DESCRIÇÃO DA TAREFA
Dê continuidade ao texto sobre as eleições e os candidatos “cara-de-pau”, começando logo após a última frase apresentada.

As Eleições e os Candidatos que não Deveriam Ser
Por
Reginaldo Trindade[1]
Rondônia
está em festa. O país inteiro está.
É a
Festa da Democracia, onde todos os cidadãos, movidos pelo bem maior da nação, reúnem-se,
em grande júbilo, para escolher as pessoas mais aptas e capazes para ocupar os
mais relevantes cargos do país. Seja lá o que isso queira dizer ou mesmo como
se queira interpretar.
É
uma festa diferente, onde não se serve salgadinho ou refrigerante, porque o
dono da festa (o TSE – ou o Congresso Nacional, se preferirem) não permite.
Não
se escreve para falar da festa em si, mas daqueles que participam dela.
Na
verdade, o dono efetivo da festa é o povo e há algumas pessoas que não são
bem-vindas à comemoração. Ou, ao menos, não deveriam ser – especialmente nos
papeis mais importantes.
Direto
ao ponto, existem candidaturas que são verdadeiras aberrações, ainda que não
enquadráveis diretamente na Lei da Ficha Limpa.
Por
exemplo, há uma famigerada deputada estadual, candidata à reeleição, que,
embora (ainda) não seja ficha suja, esteve envolvida nas últimas principais
grandes operações ministeriais/policiais.
Suas
ligações com pessoas de pouca índole (para dizer o mínimo) são quase umbilicais.
As suspeitas (outro eufemismo) sobre a sua conduta são tão fortes que até a
Assembleia Legislativa resolveu afastá-la de suas funções neste ano.
Ela e
muitos outros compõem um grupo de pretendentes que, à falta de um nome mais
sublime, chamarei de candidato “cara-de-pau”.
Em todo o
país, em todas as eleições existem candidatos “caras-de-pau”. Para ficar apenas
com os mais célebres, Maluf em São Paulo e Arruda no Distrito Federal.
São
candidatos que, a despeito de ostentarem uma longa ficha de desserviço ao país,
mesmo assim insistem em concorrer.

TRECHOS DOS ITENS

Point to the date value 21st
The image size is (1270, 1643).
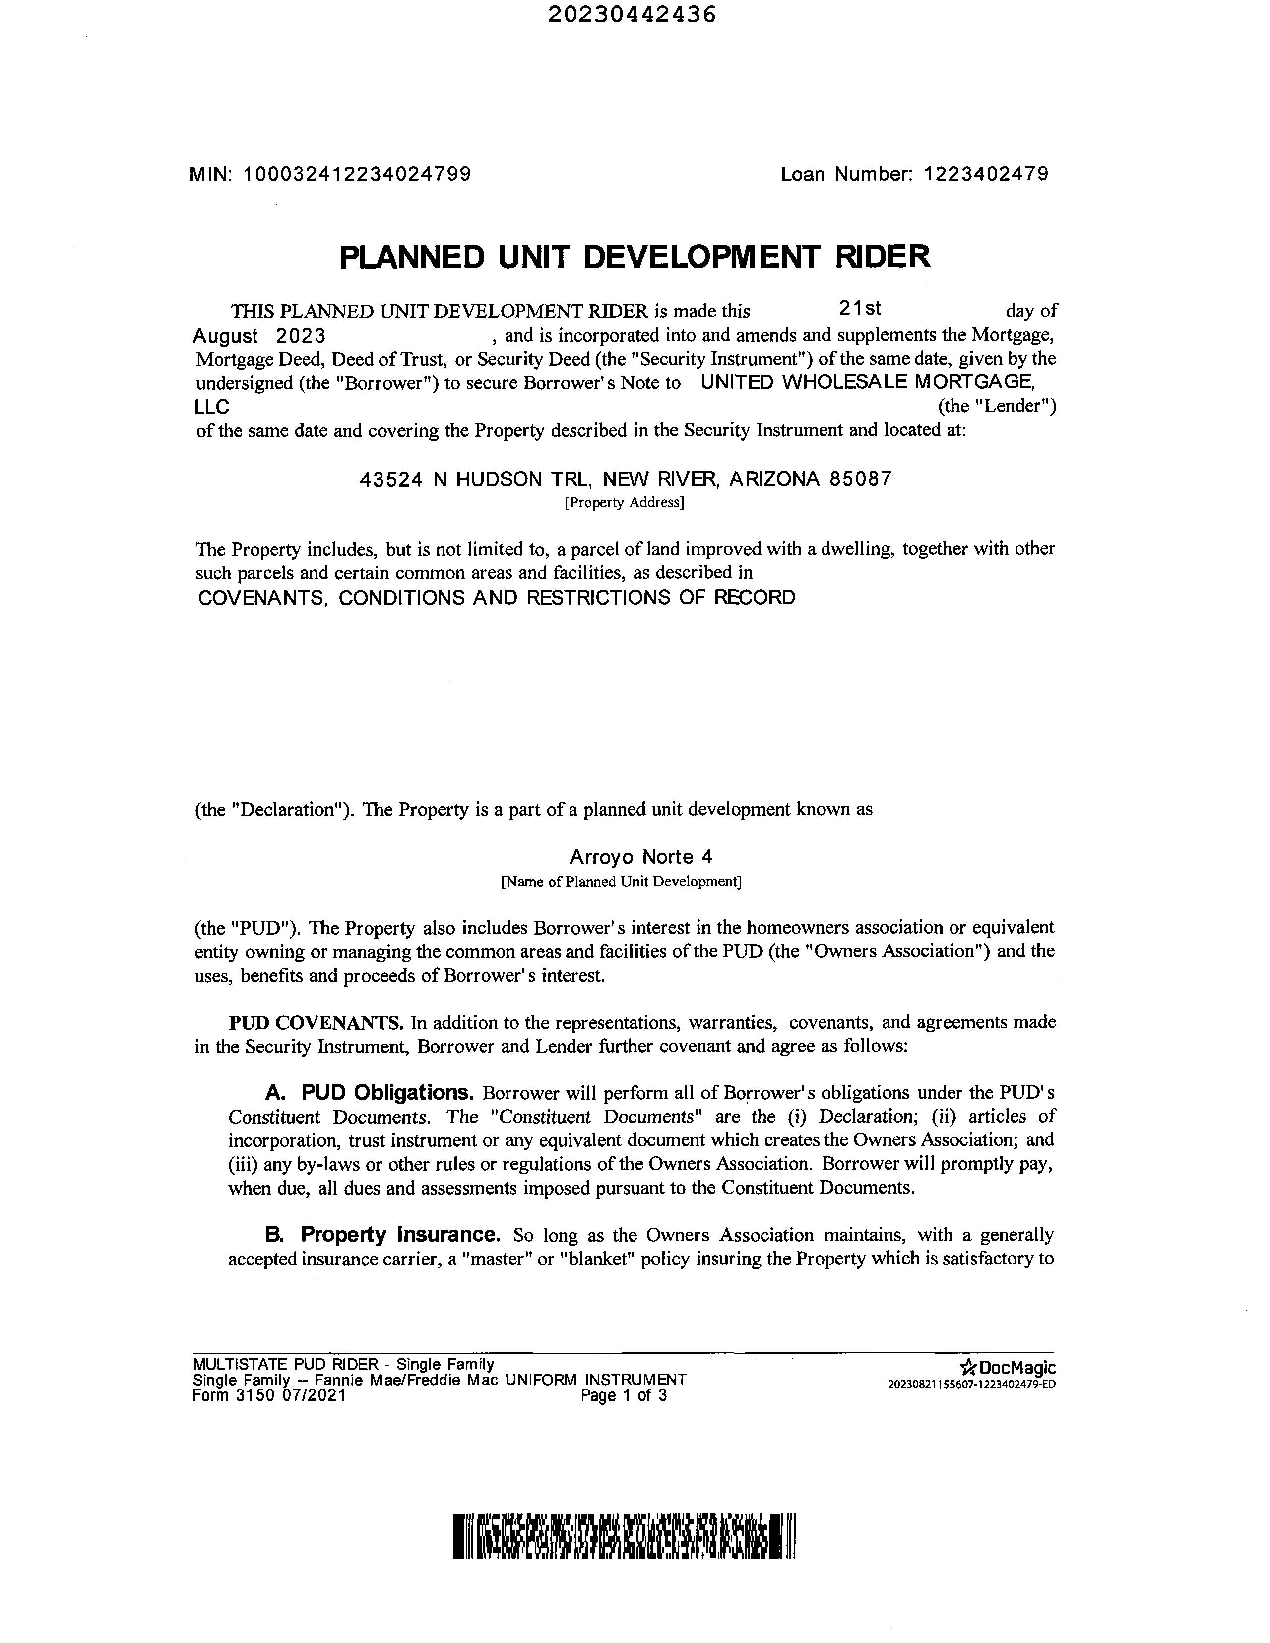coord(860,309)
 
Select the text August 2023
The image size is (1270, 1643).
coord(259,335)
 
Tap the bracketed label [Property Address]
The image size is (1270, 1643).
coord(624,503)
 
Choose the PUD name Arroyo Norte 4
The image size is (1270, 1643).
coord(641,857)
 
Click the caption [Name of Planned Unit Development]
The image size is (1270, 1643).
coord(622,881)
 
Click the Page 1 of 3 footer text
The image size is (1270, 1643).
coord(624,1396)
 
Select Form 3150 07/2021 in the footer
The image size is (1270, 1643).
coord(269,1396)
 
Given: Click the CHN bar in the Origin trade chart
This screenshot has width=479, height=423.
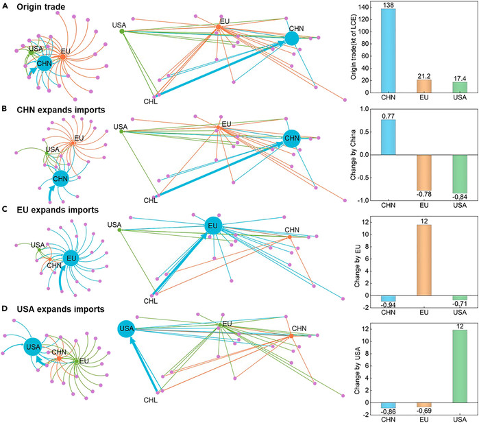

RESPOSTA DA TAREFA
Em
Rondônia, um dos candidatos ao Governo “se tornará ficha limpa” às vésperas da
eleição. Ao que tudo indica, o pleito pode ser decidido numa discussão técnica
acerca da condição dele, esquecendo-se, todos (ou a maioria), de que ele foi
acusado e condenado, mais de uma vez, em várias e diferentes instâncias, pelo
maior crime eleitoral já acontecido no Estado.
Maior e
mais hediondo crime eleitoral de toda a história de Rondônia. Seja pela
dimensão, seja pelas pessoas envolvidas, seja pela forma escancarada e
deslavada como foi praticado (depósito em conta corrente!), seja pelo número de
votos comprados (quase mil eleitores – isso para ficar só com os números em que
houve prova cabal e incontestável).
Alguns
poderão retrucar que ele já terá cumprido sua pena e, por isso mesmo, tem
direito a voltar a conviver normalmente em sociedade e a provar que está
totalmente ressocializado, demonstrando que é uma nova pessoa, um cidadão de
bem, que pode conviver entre todos, enfim.
Concordamos.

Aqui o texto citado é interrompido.